Segment Open

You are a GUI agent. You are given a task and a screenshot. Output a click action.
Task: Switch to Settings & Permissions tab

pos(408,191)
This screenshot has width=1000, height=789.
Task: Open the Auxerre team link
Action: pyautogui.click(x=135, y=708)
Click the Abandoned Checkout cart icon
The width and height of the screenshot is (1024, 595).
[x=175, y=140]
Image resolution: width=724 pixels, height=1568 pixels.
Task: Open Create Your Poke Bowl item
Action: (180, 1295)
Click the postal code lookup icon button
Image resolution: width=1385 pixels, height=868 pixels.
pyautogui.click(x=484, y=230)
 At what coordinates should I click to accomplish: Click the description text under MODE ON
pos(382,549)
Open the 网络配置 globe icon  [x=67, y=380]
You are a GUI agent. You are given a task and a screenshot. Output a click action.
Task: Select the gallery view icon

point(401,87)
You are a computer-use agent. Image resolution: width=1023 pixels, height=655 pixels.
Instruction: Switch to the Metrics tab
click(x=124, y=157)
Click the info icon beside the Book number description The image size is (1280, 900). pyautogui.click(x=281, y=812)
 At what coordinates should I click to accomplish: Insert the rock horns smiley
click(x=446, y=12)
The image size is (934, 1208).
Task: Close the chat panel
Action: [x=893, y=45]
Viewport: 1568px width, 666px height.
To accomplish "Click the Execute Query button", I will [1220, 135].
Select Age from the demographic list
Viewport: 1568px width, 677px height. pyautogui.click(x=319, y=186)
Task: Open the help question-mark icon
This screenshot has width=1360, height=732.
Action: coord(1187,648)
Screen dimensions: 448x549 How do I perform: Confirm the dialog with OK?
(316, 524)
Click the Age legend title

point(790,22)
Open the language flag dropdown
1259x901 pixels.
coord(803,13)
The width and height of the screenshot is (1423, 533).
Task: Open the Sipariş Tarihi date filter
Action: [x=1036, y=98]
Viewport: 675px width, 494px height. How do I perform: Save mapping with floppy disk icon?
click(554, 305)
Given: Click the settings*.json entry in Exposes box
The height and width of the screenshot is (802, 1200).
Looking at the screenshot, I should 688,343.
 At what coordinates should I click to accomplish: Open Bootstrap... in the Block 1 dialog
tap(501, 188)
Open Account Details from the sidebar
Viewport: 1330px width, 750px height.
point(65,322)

Segment Closed

* _Action item_
Give back exactly the lines from the one that contains "Select Age from the demographic list" to the end of the material, both ends kept, and no other line.

* _Your response_
Select Age from the demographic list
Viewport: 1568px width, 677px height. pyautogui.click(x=319, y=186)
Task: Open the help question-mark icon
This screenshot has width=1360, height=732.
Action: coord(1187,648)
Screen dimensions: 448x549 How do I perform: Confirm the dialog with OK?
(316, 524)
Click the Age legend title

point(790,22)
Open the language flag dropdown
1259x901 pixels.
coord(803,13)
The width and height of the screenshot is (1423, 533).
Task: Open the Sipariş Tarihi date filter
Action: [x=1036, y=98]
Viewport: 675px width, 494px height. How do I perform: Save mapping with floppy disk icon?
click(554, 305)
Given: Click the settings*.json entry in Exposes box
The height and width of the screenshot is (802, 1200).
Looking at the screenshot, I should 688,343.
 At what coordinates should I click to accomplish: Open Bootstrap... in the Block 1 dialog
tap(501, 188)
Open Account Details from the sidebar
Viewport: 1330px width, 750px height.
point(65,322)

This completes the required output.